Junce Roundface had not been lying when he had told her she would spend a long, long time in there. That thought nearly made her start screaming again.
"Please," the girl pleaded, her voice resounding in her skull but nowhere else. "I want to get out." She waited, listening, but there was nothing. No sounds, not even the roaring in her ears. "Please!" she screamed.
Nothing.
Emriana curled up into a ball and lay on her side. She would have liked to sleep, but sleep wouldn't come. She was simply left with her thoughts.
Later-an hour? a year? — Emriana became aware of something. It was not clear what she had noticed, but just the fact that she was noticing anything at all snapped her out of a sort of stupor. She rose up onto her knees, turned her head, tried to determine which sense had detected something.
It was light.
Very faint, above her, a pinprick of light had appeared. The light grew, became a window, grew still more, dazzlingly bright, making the girl cringe. It became one whole side of her prison.
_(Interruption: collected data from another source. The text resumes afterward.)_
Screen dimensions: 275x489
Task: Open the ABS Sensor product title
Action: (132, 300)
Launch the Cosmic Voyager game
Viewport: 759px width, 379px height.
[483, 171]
It burned her eyes with its brightness, but she was oh, so thankful just to feel pain in her eyes.
Emriana blinked repeatedly and managed to focus on the scene beyond her prison, through that window.
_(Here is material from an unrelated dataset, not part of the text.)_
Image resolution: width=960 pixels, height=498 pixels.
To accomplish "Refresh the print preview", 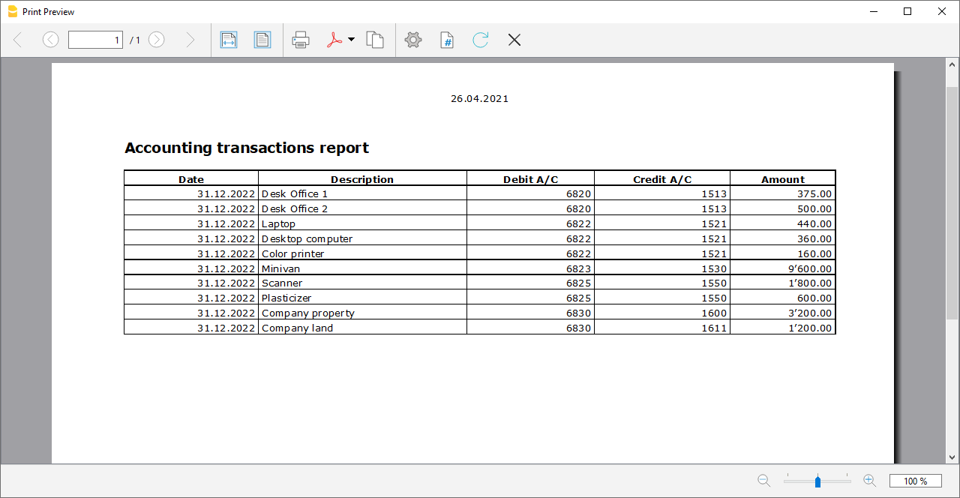I will [x=481, y=40].
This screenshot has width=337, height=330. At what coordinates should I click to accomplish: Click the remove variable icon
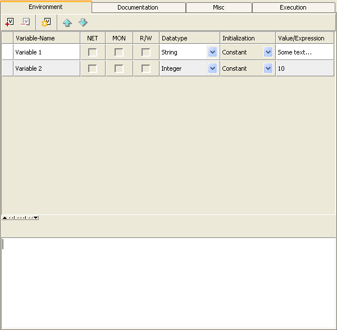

She spied a room, one that she vaguely remembered from another time. A large bed stood against a distant wall, with a couch to one side and a dressing table beside that. It was a woman's room, draped with bright, colorful tapestries and illuminated by numerous pierced lanterns hanging from the walls and ceiling. Textures, temperature, length, and form all seemed wonderfully welcome right then, even if a recollection nudging at the edge of her memory was vaguely unsettling. Emriana knew that if she could just think hard enough, it would come to her.
At that moment, a woman dressed in a formal gown stepped into view in front of her precious window, blocking out the rest of the world. The owner of the room, triggering all of those memories.
Lobra Pharaboldi.
Denrick's sister.
Emriana gasped and shrank back. The look on the woman's face told Emriana that she was not being rescued.
"Hello, Emriana Matrell."
"Please let me out," the girl began, crawling right up against the window, pressing her face as close as she could, hoping she looked sufficiently anxious that Lobra would take pity on her and not blame her for what had happened to Denrick. "I don't know how I got in here, but if you could ask someone, or have a wizard perform a divination, I'm sure you could let me out, and-"
"Hush," Lobra said, her voice soft and yet commanding. "Not just yet."
Emriana felt tears on her cheeks. "Please?" she begged, and she thought she sounded rather pitiful, like a child. "Please?" she repeated.
"Oh, I will let you out in a moment," Lobra said, smiling just a bit. "To serve your penance for the crimes you and your family have inflicted upon me."
"I didn't mean to do anything," Emriana began, feeling frantic to convey remorse, anything to win Lobra over. "It was an accident, a big misunderstanding, and I'm sorry for that. It would never, ever happen again," and she went on, babbling anything she could think of to convince Lobra that she should be allowed to get out of the mirror.
"Hush," Lobra repeated. "There is someone here who would like to see you," she said, looking up, past Emriana, to some place out of the girl's field of view.
Denrick Pharaboldi strolled around the side of the window, stepped right up and knelt down, that familiar, terrible, wolfish grin spreading wide. "Hello, Emriana," he said. "It's good to see you again."